How the book came about: “Jennifer Nix was in California and got the word that George Lakoff was thinking of pulling together some sort of manual to try to help Democrats ahead of the election, in the beginning of July. Margo Baldwin [Chelsea’s publisher] and Jen approached George about doing a book, so we could get it out to a broader audience. We lined up help via Alternet and a lot of progressive political websites. We rushed it through and were able to get it out about two months before the election.

“A lot of the information had been written, from the courses he taught, but he did have to do a lot of pulling together and extra writing, and then we got the foreword by Howard Dean; he understood the value of what Lakoff had to say. [Vermont Democratic Senator] Pat Leahy, Bernie Sanders [Vermont’s lone member of the House of Representatives, and the only Independent in Congress], Howard Dean have always been very supportive.”

The book title is taken from the name of one of Lakoff’s lectures

Five weeks from manuscript until the presses rolled almost (unheard of in the book industry). Everybody pitched in. Initial print run of 20,000 (up from the 15,000 originally planned, after Amazon.com ordered 10,000 in advance). As of June, 2005, they’d sold over 200,000, about 40,000 of them before the election.

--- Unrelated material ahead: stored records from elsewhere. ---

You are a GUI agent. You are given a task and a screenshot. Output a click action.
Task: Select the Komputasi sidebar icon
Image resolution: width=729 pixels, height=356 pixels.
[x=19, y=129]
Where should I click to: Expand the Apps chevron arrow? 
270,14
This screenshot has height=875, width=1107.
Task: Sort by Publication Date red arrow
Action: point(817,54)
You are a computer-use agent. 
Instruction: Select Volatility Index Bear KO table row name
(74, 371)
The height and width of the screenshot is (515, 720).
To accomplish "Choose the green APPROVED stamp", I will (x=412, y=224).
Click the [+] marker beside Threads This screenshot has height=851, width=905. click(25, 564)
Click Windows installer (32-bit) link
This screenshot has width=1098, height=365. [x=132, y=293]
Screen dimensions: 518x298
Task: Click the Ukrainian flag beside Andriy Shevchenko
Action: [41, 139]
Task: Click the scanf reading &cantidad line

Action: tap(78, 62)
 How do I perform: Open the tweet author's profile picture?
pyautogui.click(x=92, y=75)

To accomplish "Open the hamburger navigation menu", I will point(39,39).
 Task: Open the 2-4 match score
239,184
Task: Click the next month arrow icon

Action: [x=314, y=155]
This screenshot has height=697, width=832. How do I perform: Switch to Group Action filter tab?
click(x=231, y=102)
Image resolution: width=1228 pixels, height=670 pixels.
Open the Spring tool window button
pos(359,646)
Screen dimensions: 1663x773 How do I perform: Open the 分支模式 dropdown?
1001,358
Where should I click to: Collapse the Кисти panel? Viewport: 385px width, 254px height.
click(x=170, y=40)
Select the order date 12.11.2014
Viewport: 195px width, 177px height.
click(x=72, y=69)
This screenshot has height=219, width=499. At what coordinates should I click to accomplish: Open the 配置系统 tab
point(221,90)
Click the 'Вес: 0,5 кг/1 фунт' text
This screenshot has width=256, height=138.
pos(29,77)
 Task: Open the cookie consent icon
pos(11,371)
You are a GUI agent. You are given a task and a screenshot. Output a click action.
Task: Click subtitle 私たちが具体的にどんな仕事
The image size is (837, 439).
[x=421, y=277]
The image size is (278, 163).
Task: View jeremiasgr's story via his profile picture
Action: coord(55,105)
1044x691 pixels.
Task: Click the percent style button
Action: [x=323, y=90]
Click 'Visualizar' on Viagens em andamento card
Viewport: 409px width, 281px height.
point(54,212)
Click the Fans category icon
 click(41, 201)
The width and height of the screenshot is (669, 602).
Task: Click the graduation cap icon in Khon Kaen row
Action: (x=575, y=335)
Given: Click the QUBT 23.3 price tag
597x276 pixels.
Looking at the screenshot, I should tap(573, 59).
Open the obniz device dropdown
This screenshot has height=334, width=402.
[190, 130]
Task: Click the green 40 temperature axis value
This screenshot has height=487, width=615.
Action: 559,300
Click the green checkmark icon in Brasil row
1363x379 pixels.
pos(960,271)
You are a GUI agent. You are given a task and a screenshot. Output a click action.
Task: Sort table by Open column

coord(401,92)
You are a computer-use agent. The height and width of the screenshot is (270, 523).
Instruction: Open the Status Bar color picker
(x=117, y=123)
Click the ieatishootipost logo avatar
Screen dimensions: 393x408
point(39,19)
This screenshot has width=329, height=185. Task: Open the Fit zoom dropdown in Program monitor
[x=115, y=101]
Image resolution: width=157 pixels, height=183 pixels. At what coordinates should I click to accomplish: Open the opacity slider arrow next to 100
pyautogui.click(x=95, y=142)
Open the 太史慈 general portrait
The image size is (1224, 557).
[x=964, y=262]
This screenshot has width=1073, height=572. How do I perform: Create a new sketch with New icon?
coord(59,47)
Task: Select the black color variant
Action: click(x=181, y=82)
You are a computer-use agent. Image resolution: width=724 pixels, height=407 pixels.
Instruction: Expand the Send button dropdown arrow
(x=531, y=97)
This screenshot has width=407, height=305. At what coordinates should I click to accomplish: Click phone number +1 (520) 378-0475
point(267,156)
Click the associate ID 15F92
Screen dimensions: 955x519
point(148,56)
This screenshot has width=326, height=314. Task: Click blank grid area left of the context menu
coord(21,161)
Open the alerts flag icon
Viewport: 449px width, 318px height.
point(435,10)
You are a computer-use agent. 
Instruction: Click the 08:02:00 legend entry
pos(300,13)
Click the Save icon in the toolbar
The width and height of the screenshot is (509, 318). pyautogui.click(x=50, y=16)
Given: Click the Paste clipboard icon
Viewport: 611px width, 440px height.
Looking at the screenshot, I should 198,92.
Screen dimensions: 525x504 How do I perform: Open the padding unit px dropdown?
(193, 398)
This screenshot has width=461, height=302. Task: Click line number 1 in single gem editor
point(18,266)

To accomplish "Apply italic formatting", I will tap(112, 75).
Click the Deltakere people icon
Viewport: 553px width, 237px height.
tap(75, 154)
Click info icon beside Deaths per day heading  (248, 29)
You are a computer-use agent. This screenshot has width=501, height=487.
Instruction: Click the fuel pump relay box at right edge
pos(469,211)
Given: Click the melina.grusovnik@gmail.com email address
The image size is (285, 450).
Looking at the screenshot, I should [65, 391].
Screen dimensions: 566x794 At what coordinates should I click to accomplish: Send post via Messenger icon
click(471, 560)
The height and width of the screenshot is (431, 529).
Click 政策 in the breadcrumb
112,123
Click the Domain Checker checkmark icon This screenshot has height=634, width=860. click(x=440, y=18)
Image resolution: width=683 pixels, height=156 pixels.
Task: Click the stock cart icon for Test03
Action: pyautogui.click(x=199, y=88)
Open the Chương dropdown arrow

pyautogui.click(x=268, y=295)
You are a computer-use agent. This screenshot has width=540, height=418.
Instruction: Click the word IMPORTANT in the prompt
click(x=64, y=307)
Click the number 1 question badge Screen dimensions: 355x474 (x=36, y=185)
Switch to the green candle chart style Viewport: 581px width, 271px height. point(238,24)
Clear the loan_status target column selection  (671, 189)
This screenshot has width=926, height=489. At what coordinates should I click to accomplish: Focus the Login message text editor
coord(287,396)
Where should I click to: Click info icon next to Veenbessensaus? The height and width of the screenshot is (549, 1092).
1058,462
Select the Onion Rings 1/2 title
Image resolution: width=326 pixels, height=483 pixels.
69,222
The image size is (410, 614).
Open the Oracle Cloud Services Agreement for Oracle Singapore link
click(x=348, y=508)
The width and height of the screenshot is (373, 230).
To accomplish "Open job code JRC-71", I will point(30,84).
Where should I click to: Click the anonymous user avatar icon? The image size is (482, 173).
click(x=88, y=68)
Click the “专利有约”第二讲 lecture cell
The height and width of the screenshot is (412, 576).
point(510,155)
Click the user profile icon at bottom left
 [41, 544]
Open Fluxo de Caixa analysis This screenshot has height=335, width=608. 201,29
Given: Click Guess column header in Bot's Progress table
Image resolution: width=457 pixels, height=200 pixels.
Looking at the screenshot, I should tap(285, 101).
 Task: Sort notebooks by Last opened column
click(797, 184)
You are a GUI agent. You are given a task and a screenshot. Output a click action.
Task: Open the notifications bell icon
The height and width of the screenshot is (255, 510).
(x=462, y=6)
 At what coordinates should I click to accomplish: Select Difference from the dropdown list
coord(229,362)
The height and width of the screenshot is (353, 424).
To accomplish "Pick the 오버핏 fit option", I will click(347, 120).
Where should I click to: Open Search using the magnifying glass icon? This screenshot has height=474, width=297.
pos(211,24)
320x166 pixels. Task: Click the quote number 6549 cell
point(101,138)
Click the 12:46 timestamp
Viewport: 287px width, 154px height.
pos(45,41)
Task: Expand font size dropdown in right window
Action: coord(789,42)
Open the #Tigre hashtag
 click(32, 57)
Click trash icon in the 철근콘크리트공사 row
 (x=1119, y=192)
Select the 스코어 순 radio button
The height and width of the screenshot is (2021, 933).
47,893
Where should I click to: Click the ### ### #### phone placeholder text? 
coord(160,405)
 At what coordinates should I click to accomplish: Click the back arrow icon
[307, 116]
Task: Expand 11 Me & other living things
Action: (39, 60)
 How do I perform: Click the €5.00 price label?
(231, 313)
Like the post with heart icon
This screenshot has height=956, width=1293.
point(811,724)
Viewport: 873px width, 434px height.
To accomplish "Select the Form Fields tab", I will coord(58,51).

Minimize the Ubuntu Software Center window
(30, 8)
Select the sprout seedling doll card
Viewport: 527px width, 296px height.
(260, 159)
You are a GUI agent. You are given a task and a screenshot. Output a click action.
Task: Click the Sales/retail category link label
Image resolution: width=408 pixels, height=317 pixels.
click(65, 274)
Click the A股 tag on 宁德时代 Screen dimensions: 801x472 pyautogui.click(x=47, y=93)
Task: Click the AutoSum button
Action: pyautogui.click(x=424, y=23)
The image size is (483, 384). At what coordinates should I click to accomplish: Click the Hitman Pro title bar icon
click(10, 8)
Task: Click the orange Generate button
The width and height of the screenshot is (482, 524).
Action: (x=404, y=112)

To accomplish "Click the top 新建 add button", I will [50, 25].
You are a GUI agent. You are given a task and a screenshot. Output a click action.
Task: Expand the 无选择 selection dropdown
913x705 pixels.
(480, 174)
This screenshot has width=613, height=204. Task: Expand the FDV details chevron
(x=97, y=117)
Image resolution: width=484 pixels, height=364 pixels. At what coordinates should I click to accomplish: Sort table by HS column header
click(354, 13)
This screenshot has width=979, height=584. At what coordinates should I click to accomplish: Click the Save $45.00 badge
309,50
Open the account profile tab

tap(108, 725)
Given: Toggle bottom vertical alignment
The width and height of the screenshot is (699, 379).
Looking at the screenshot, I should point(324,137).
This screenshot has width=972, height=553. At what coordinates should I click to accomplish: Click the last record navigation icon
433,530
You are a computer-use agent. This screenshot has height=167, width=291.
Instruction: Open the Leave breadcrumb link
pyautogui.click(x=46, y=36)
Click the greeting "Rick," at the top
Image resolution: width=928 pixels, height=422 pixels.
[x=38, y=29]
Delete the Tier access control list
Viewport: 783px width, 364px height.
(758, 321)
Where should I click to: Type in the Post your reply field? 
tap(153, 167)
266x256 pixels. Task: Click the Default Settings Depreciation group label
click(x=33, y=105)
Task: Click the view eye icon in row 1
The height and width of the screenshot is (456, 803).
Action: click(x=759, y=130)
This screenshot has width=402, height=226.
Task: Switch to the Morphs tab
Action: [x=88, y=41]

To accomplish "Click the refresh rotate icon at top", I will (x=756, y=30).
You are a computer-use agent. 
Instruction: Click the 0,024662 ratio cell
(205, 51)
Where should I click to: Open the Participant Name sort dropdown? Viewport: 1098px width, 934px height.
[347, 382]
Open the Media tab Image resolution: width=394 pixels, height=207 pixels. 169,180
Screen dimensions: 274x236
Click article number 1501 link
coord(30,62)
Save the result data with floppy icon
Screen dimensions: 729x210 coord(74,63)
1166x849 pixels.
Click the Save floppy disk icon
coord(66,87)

Chelsea’s previous biggest seller, The Straw Bale House, has sold 125,000 over ten years, so Elephant was a quantum leap for the company. “This was so gratifying, to have been working away, publishing such timely and useful information, all the while knowing we were way ahead of the curve. Attached to the thrill of having a best seller move that way, starting to see the culture catch up to so many of the topics we publish on the backlist. We have backlist titles that are selling more than twice as much per month now as they did when they were first published. And of course the Lakoff book has helped to bring a lot of attention to the company in general, and really energized the entire staff.”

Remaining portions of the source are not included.